I’m not sure if that’s why Mulholland Drive—ranked by Sight and Sound as one of the ten best films of all time—didn’t touch me the first time, and still has never affected me the way it does some viewers. Seeing it again, years later, I appreciated it far more, understood it better, but still, we were not dreaming together, and I think the reason is that the film is less a dream itself than a commentary about their manufacture.
David Lynch is probably best known for his work in television, specifically for Twin Peaks, the series which ran for two mind-bending seasons in the early 1990s, then spawned a film, Twin Peaks: Fire Walk with Me, and a third season a quarter century after the original. But Twin Peaks has never been my lodestar. Perhaps that’s because I’m not really a television person; I like things with corners, dreams that begin when I lie down and end when I rise up.
I think, though, that if Twin Peaks is a dreamscape, then it is a dream that has been colonized by television more than it is television that has been colonized by David Lynch’s dreams. The characters in the series behave as if they know, sometimes, that they are in a television show, as though they were dreaming lucidly. It imparts a persistent uncanniness to the action, but only if we are to take it as television; if we are to take it as a dream, then why are its inhabitants so clearly bounded by a set? Is this what happens to dreamers when they spend their lives in the dream factory?
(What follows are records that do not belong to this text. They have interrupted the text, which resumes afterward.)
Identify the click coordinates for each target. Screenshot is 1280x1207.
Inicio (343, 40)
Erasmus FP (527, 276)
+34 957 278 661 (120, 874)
I thought about that question while watching a 2024 film, I Saw the TV Glow, written and directed by Jane Schoenbrun. The film owes a clear debt to Lynch for its surreal take on the suburban American experience, but I think its deeper debt is revealed in its explicit subject matter. Its two lonely, disaffected teenagers are obsessed with a television show, The Pink Opaque, that feels more real to them than real life. The show-within-the-film is a quirky piece of young adult genre television, about two teenage girls with a telepathic connection who battle a monster of the week sent from the Midnight Realm ruled by Mr. Melancholy. The snippets we see seem to have traveled here from the dreaming plane, but I am not sure whether the dreams belong to the kids or to the showrunner.
I experienced that film as a cautionary tale about how not to let a work of art possess you, a caution that not only these troubled teens but many Lynch fans and even perhaps the filmmaker herself should take to heart. When we meet on the dreaming plane, it should be a communion, not a colonization. When we mine Lynch’s work for a treasure trove of lore, we’re mistaking dreams for reality, which means we’ve forgotten how both dreams and reality operate, and that neither is merely a puzzle to be solved, but an experience to be lived.
David Lynch left our plane of reality this week. He will never get to take us to the dreaming plane again, and that is an incalculable loss for us all. But I am eternally grateful that, through the magic of film, we can still meet him there, and never cease to dream anew.